Format the lines as a numbered list, omitting blank lines, starting at the line containing "This screenshot has height=315, width=559." and ending at the line containing "I will coord(107,42).".

----------

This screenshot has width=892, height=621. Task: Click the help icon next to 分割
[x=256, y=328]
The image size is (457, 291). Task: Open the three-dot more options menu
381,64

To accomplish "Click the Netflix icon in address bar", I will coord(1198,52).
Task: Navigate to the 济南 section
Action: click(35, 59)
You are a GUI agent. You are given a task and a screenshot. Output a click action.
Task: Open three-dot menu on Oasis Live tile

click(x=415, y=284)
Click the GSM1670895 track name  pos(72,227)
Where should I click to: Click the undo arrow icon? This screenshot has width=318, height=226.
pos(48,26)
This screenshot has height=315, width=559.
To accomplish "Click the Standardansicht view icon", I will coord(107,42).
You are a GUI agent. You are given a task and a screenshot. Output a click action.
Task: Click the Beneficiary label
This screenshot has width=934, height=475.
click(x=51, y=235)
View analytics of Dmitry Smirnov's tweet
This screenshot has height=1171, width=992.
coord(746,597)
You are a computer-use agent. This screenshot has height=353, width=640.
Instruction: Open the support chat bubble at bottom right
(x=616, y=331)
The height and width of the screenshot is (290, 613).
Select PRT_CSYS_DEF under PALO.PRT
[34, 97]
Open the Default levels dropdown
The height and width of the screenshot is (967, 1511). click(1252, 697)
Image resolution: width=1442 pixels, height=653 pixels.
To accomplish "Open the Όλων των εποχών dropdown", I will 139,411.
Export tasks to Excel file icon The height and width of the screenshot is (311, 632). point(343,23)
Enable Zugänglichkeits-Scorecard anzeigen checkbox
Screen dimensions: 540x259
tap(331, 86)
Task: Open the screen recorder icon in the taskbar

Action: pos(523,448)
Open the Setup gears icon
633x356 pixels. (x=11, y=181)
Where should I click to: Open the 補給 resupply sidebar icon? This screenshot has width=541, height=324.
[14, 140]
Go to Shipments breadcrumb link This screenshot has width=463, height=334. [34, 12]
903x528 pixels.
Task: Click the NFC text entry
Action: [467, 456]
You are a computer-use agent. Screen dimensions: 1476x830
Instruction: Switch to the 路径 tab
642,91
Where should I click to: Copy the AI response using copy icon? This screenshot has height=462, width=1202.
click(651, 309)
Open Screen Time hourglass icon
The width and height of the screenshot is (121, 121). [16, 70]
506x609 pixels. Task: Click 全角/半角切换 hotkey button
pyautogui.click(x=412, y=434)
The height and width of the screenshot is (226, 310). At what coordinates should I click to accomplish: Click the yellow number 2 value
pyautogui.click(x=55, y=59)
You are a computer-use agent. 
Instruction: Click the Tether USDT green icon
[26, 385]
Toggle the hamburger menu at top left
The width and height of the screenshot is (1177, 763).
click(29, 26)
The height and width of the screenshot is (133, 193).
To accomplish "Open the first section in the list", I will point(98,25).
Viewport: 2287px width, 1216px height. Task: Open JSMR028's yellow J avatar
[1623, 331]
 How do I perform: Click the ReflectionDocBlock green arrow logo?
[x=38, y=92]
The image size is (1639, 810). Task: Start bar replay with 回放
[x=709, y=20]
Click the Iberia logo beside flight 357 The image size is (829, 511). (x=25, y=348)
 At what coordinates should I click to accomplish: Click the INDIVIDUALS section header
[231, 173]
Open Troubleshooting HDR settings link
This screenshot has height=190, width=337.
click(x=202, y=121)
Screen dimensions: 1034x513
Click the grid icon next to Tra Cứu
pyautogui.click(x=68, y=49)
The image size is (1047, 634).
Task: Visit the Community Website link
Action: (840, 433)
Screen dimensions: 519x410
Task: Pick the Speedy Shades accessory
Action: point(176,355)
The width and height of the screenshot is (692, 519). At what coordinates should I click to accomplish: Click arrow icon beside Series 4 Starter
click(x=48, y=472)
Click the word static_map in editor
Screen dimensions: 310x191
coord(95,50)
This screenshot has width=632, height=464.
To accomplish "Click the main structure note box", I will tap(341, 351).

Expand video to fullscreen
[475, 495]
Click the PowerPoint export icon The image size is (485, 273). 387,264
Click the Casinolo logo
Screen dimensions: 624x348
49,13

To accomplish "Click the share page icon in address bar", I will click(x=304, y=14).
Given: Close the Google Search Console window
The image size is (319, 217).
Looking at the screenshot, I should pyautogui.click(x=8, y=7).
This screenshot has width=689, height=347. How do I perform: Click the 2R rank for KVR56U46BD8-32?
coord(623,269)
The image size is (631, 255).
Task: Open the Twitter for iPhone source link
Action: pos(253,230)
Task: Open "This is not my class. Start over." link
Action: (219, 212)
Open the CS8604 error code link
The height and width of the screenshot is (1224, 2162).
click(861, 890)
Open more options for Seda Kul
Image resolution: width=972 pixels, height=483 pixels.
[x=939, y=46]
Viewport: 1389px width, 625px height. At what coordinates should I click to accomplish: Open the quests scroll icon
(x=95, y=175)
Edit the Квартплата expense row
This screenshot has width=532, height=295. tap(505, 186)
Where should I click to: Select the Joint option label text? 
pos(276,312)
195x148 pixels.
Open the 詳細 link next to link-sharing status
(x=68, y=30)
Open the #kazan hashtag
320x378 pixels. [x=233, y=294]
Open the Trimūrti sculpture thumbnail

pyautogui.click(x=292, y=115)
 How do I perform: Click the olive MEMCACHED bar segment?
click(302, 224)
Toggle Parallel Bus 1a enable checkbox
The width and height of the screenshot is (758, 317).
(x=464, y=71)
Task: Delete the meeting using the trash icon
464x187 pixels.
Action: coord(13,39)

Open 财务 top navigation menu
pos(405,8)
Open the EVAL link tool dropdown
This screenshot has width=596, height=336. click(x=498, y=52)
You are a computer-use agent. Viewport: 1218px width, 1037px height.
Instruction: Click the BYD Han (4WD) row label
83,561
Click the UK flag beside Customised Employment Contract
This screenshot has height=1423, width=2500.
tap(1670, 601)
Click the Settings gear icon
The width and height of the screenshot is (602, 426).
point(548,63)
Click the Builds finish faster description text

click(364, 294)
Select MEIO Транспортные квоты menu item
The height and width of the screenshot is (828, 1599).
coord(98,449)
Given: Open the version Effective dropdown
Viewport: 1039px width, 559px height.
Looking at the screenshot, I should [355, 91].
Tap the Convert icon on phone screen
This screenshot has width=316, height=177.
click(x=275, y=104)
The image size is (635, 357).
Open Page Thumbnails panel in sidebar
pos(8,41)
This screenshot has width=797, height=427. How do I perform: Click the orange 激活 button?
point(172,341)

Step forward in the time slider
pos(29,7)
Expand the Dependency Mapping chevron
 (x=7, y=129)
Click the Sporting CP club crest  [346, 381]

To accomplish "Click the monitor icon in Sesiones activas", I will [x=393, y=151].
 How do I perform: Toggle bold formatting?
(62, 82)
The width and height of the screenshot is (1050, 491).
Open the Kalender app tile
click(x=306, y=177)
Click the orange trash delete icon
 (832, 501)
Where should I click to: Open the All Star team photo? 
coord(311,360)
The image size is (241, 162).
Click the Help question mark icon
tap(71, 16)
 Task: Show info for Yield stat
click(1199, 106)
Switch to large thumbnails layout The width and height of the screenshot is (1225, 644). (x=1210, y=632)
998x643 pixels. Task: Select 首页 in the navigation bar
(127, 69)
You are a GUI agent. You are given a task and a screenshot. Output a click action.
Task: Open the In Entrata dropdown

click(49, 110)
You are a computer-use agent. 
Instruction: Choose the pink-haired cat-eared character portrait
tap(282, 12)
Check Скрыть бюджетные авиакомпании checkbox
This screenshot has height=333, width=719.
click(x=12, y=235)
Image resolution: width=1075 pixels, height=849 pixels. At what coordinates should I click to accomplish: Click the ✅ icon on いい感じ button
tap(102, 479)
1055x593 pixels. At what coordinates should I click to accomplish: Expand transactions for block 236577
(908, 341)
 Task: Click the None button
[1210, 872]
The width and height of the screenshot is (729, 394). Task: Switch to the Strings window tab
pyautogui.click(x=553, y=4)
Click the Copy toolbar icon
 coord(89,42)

----------

- [Output of the task]
1. This screenshot has height=315, width=559.
2. To accomplish "Click the Standardansicht view icon", I will coord(107,42).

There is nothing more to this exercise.